__Screenshot grounding data__.
━━━━━━━━━━
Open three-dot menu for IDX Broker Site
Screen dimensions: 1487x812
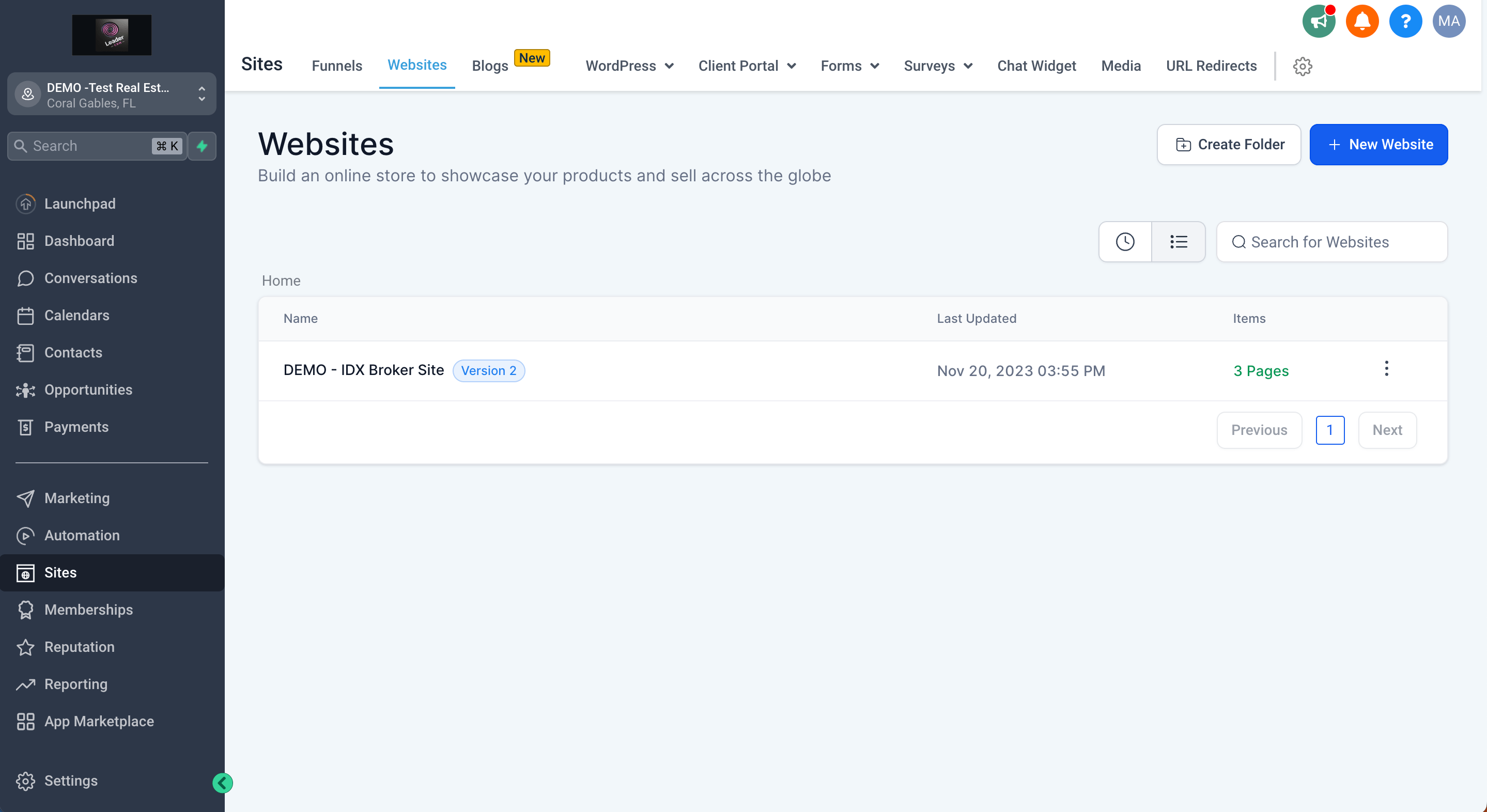click(x=1386, y=369)
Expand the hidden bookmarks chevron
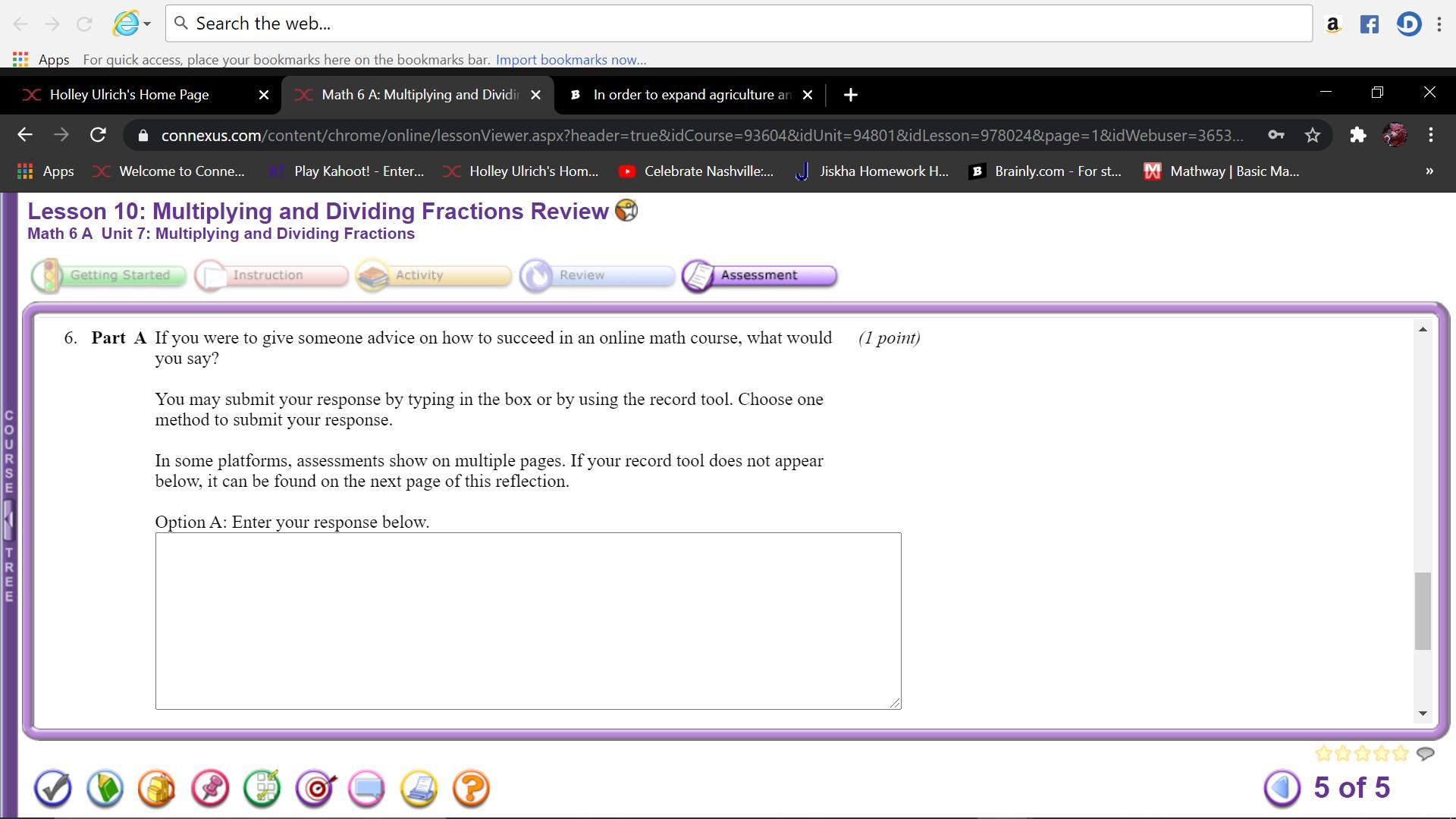 1429,171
━━━━━━━━━━
__Work item__.
Reproduce each entry exactly, without the pictures.

__Solution to this exercise__.
Open three-dot menu for IDX Broker Site
Screen dimensions: 1487x812
click(x=1386, y=369)
Expand the hidden bookmarks chevron
 1429,171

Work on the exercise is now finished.